## REQUIREMENT
At the line that holds "Given: Open Import", start repeating, and keep going exactly through the final line of the material; include both ends and skip the pictures.
#####
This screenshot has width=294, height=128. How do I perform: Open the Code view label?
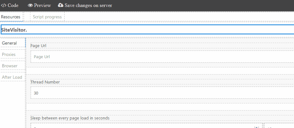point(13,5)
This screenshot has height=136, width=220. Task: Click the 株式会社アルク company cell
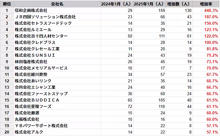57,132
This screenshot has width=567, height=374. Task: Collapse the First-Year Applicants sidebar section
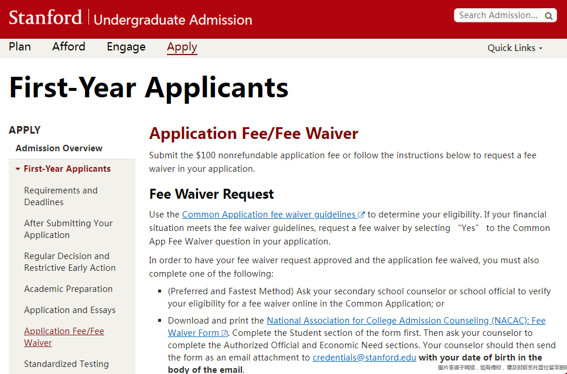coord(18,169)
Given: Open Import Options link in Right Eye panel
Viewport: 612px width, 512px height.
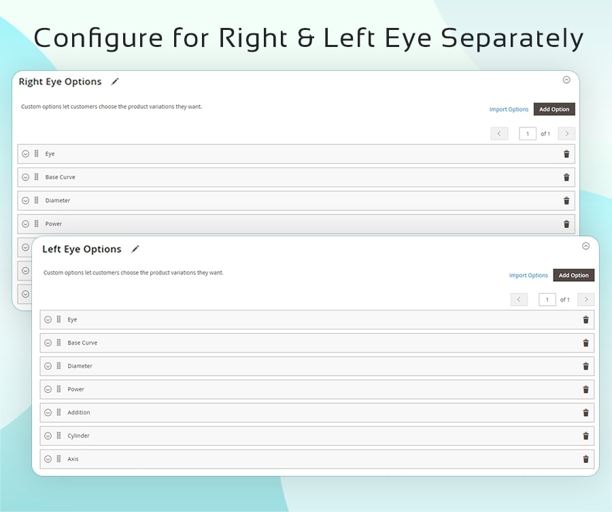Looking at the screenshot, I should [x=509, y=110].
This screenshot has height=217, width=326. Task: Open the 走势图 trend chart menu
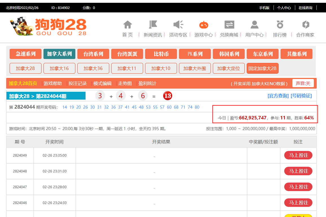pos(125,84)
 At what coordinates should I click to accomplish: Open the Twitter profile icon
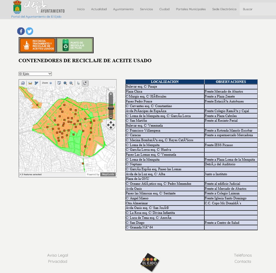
#####
## EXERCISE SOLUTION
Given: Open Import Options link in Right Eye panel
Viewport: 612px width, 512px height.
Looking at the screenshot, I should [x=509, y=110].
This screenshot has height=217, width=326. Task: Open the 走势图 trend chart menu
pos(125,84)
 At what coordinates should I click to accomplish: Open the Twitter profile icon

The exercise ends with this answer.